CIFAR-10

Training a diffusion model on the CIFAR-10 dataset

The CIFAR-10 dataset is a dataset of 32x32 color images, from 10 classes (airplane, automobile, bird, cat, deer, dog, frog, horse, ship, truck). We'll train a diffusion model on this dataset, and generate samples from the model.

(A) Initial model

We'll start by using the same model architecture as in the previous chapter, and train for 80 epochs.

class Model(torch.nn.Module):
    def __init__(self, num_steps=1000, embed_dim=64):
        super(Model, self).__init__()

        self.embed = torch.nn.Sequential(
            PositionalEncoding(embed_dim, num_steps),
            torch.nn.Linear(embed_dim, embed_dim),
            torch.nn.ReLU(),
            torch.nn.Linear(embed_dim, embed_dim),
            torch.nn.ReLU(),
        )

        self.conv_in = torch.nn.Conv2d(3, 16, kernel_size=3, padding=1)
        self.enc1_1 = ResnetBlock(16, 16, embed_dim)
        self.enc1_2 = ResnetBlock(16, 32, embed_dim)
        self.downconv1 = Downsample(32, 32)
        self.enc2_1 = ResnetBlock(32, 32, embed_dim)
        self.enc2_2 = ResnetBlock(32, 64, embed_dim)
        self.downconv2 = Downsample(64, 64)
        self.bottleneck_1 = ResnetBlock(64, 64, embed_dim)
        self.bottleneck_2 = ResnetBlock(64, 64, embed_dim)
        self.upconv2 = Upsample(64, 64)
        self.dec2_1 = ResnetBlock(128, 64, embed_dim)
        self.dec2_2 = ResnetBlock(64, 32, embed_dim)
        self.upconv1 = Upsample(32, 32)
        self.dec1_1 = ResnetBlock(64, 32, embed_dim)
        self.dec1_2 = ResnetBlock(32, 16, embed_dim)
        self.norm_out = torch.nn.GroupNorm(16, 16)
        self.conv_out = torch.nn.Conv2d(16, 3, kernel_size=3, padding=1)

    def forward(self, x, t):
        emb = self.embed(t)

        x = self.conv_in(x)
        x = self.enc1_1(x, emb)
        enc1 = self.enc1_2(x, emb)
        x = self.downconv1(enc1)
        x = self.enc2_1(x, emb)
        enc2 = self.enc2_2(x, emb)
        x = self.downconv2(enc2)
        x = self.bottleneck_1(x, emb)
        x = self.bottleneck_2(x, emb)
        x = self.upconv2(x)
        x = torch.cat([x, enc2], 1)
        x = self.dec2_1(x, emb)
        x = self.dec2_2(x, emb)
        x = self.upconv1(x)
        x = torch.cat([x, enc1], 1)
        x = self.dec1_1(x, emb)
        x = self.dec1_2(x, emb)
        x = self.norm_out(x)
        x = torch.nn.functional.relu(x)
        x = self.conv_out(x)
        return x

We can run this with:

python part_a_cifar.py train

You can also change additional hyperparameters, such as the learning rate, batch size, and number of epochs:

python part_a_cifar.py train --batch-size 128 --lr 1e-3 --epochs 80

After training, we can sample a grid of images from the model with:

python part_a_cifar.py test

Our resulting output looks like this:

(B) More channels

By increasing the number of channels in our model, we can improve the quality of the generated images.
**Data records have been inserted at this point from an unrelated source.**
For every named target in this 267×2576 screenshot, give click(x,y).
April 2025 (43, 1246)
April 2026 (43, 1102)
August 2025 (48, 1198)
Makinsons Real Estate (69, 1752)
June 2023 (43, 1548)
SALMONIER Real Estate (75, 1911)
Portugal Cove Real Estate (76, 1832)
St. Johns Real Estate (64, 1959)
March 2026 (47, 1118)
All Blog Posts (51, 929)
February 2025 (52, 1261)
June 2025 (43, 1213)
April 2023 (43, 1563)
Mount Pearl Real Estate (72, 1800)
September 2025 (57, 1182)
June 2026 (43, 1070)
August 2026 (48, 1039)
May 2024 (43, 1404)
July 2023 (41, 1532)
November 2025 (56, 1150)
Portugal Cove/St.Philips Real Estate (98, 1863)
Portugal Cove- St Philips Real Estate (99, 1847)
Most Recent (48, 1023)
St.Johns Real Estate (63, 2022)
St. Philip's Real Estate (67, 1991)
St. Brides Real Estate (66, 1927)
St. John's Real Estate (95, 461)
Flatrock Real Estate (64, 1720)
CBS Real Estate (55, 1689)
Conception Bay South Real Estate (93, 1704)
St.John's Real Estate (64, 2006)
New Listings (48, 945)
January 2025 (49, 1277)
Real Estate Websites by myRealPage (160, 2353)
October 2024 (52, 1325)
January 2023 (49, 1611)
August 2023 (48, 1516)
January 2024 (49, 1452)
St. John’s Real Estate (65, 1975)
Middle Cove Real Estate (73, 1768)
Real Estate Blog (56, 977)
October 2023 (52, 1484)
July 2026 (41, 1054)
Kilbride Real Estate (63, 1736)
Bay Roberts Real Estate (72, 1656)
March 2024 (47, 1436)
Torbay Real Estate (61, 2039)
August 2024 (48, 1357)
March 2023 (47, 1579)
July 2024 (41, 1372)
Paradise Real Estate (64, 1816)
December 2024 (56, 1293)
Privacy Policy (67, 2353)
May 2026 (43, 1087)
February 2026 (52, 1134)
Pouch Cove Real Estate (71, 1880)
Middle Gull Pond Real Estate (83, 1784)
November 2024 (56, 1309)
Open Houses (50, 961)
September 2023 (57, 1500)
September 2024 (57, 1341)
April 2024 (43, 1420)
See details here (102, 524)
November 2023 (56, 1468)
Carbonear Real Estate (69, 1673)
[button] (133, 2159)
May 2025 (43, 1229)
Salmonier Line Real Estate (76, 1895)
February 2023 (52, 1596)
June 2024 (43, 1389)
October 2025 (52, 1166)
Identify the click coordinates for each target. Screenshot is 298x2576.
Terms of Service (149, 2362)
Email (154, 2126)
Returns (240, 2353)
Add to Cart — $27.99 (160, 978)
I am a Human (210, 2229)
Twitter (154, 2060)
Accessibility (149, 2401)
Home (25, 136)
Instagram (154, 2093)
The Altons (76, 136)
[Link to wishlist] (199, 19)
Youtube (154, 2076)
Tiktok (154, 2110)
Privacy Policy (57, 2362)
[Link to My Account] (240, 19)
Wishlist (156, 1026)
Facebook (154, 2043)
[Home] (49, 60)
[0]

Let's double the number of channels in our models from 16 to 32.

class Model(torch.nn.Module):
    def __init__(self, num_steps=1000, ch=32):
        super(Model, self).__init__()

        embed_dim = ch*4
        self.embed = torch.nn.Sequential(
            PositionalEncoding(ch, num_steps),
            torch.nn.Linear(ch, embed_dim),
            torch.nn.ReLU(),
            torch.nn.Linear(embed_dim, embed_dim),
            torch.nn.ReLU(),
        )

        self.conv_in = torch.nn.Conv2d(3, ch, kernel_size=3, padding=1)
        self.enc1_1 = ResnetBlock(ch, ch, embed_dim)
        self.enc1_2 = ResnetBlock(ch, ch*2, embed_dim)
        self.downconv1 = Downsample(ch*2, ch*2)
        self.enc2_1 = ResnetBlock(ch*2, ch*2, embed_dim)
        self.enc2_2 = ResnetBlock(ch*2, ch*4, embed_dim)
        self.downconv2 = Downsample(ch*4, ch*4)
        self.bottleneck_1 = ResnetBlock(ch*4, ch*4, embed_dim)
        self.bottleneck_2 = ResnetBlock(ch*4, ch*4, embed_dim)
        self.upconv2 = Upsample(ch*4, ch*4)
        self.dec2_1 = ResnetBlock(ch*8, ch*4, embed_dim)
        self.dec2_2 = ResnetBlock(ch*4, ch*2, embed_dim)
        self.upconv1 = Upsample(ch*2, ch*2)
        self.dec1_1 = ResnetBlock(ch*4, ch*2, embed_dim)
        self.dec1_2 = ResnetBlock(ch*2, ch, embed_dim)
        self.norm_out = torch.nn.GroupNorm(32, ch)
        self.conv_out = torch.nn.Conv2d(ch, 3, kernel_size=3, padding=1)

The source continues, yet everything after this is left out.